Beam search keeps track of the K most probably sequences while generating output sequences. At each step, the model extends each of the K sequences with all possible extensions, and then evalutates the probability of all extended sequences, keeping the top K, regardless of which sequence they came from (for example one sequence could produce all of the the top K sequences at a particular time step).

Beam search is useful because often the most probable sequence at the end was not the most probably length 1 sequence (more generally length i), and so by tracking K sequences, the chances of discovering the more probable sequences are increased.

Beam search can be implemented using `tfa.seq2seq.beam_search_decoder.BeamSearchDecoder` from TensorFlow Addons.

5. What is an attention mechanism? How does it help?

An attention mechanism allows a model to focus on any part of the input sequence (often the input sequence is really the output sequence of an encoder) when generating an element in the output sequence. This sidesteps the issue that RNNs face with propagating memories across long sequences.

Implementation of attention mechanisms can vary in both architecture and in how they are calculated. The author gives three examples, one an Encoder-Decoder RNN with an alignment model using concatenative attention, the same model but with simplifications and multiplicative attention (dot-products), and the other being the transformer.

concatenative attention: concatenate encoders output at time t with decoder hidden state from time t-1 and pass values for all t through a time distributed dense layer and then softmax, using the softmax outputs as weights to scale encoder outputs passed to a decoder memory cell at time t

multiplicative attention: compute dot product instead of concatenation in the above scheme, and pass those values through the softmax layer. Some variants are possible like using the current hidden state at time t instead of t-1, and then use the attention mechanism to directly compute decoder output.

transformer: Will discuss in the next question.

6. What is the most important layer in the Transformer architecture? What is its purpose?

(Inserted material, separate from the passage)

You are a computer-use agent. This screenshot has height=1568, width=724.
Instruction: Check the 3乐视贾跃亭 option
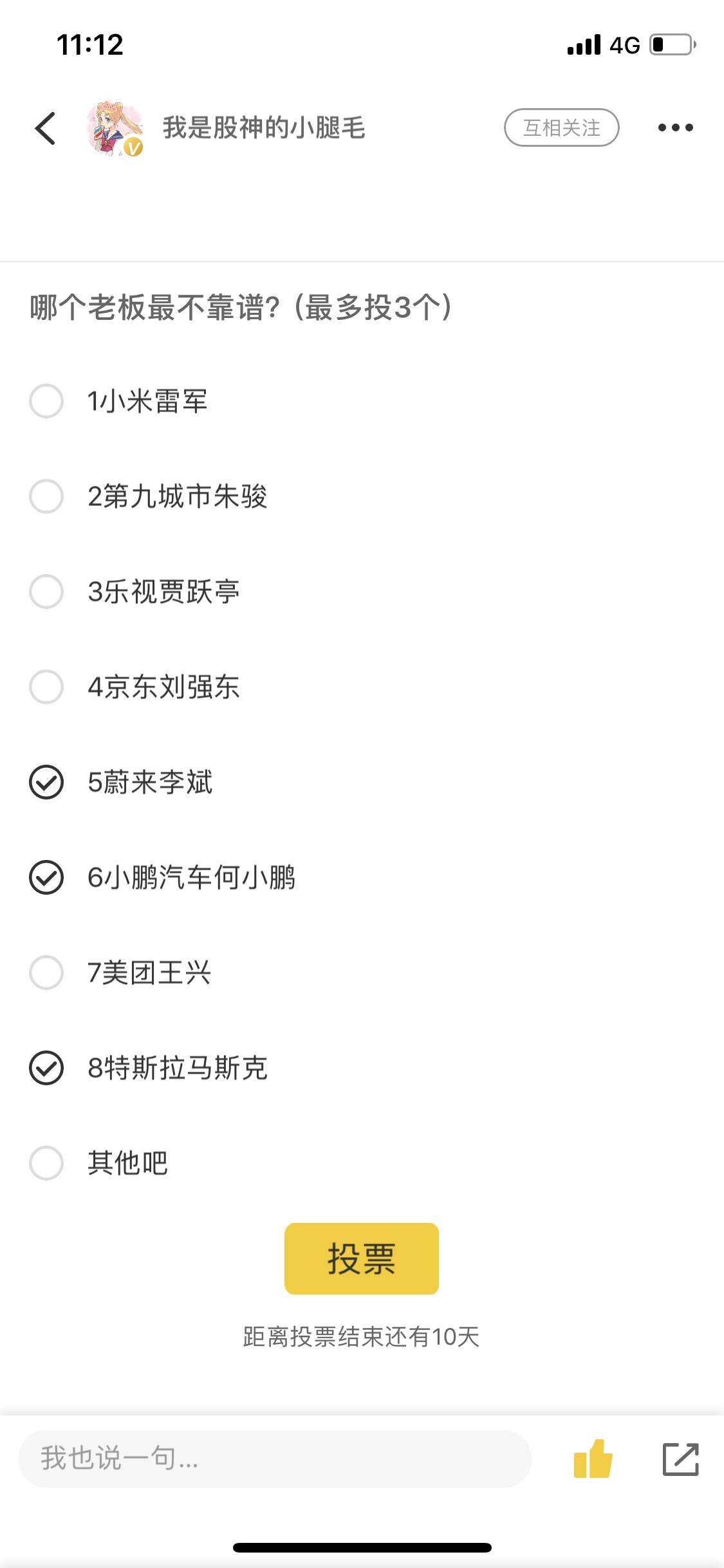tap(46, 592)

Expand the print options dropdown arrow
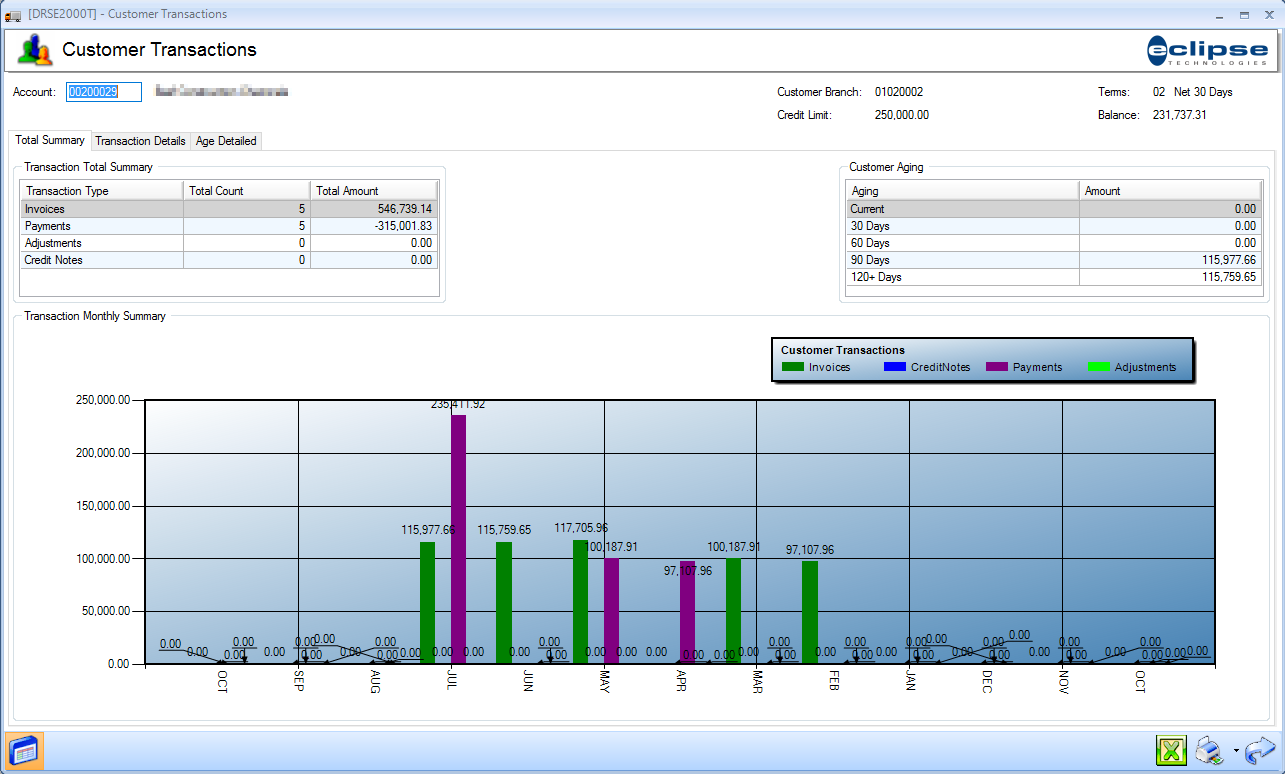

The multi-headed attention layer. First, to define scaled dot-product attention:

$$
Attention(Q, K, V) = softmax(\frac{QK^\intercal}{\sqrt{d_{keys}}})V
$$

- $Q$ is a matrix of shape $[n_{queries}, d_{keys}]$ and where n_queries is the number of queries and $d_{keys}$ is the dimensionality of each query and key
- $K$ has shape $[n_{keys}, d_{keys}]$ and contains the number of keys and values (length of sequence input into scaled dot product attention layer)
- $V$ has shape $[n_{keys}, d_{values}]$ where $d_{values}$ is the dimensionality of each value
- Similar to temperature, dividing by the square root of the dimensionality of the keys prevents the softmax from saturating. This keeps gradients from dissappearing
- In the encoder $Q$, $K$, and $V$ are all equal to the list of input words (compare similarity of input embeddings)
- In the masked multi-headed attention layer in the decoder $Q$, $K$, and $V$ are all equal to the list of target words, but with causal masking
- In the masked multi-headed attention layer in the decoder $K$, and $V$ the word encodings produced by the encoder, where $Q$ is the list of word encodings produced by the decoder.

A multi-headed attention layer:
- Passes $Q$ $K$ and $V$ into a stack of 
- $h$ time-distributed Dense layers without bias
- $h$ scaled dot product attention layers
- concatenates the $h$ outputs
- computes another time-distributed Dense layer without bias

Each of the $h$ layers computes a different feature of the input sequence, analagous to feature maps in conv nets.

I'm citing the book because I borrowed so heavily here:

Géron, Aurélien. Hands-On Machine Learning with Scikit-Learn, Keras, and TensorFlow (p. 559). O'Reilly Media. Kindle Edition. 

7. When would you need to use sampled softmax?

If the output vocabulary is very large, training can be prohibitively expensive due to the need to compute softmax over target word in the vocabulary. To avoid this it is possible to compute softmax on the known true target, along with a sampled subset of incorrect words. This speeds up training.

At inference time the actual softmax must be computed over the full vocabulary.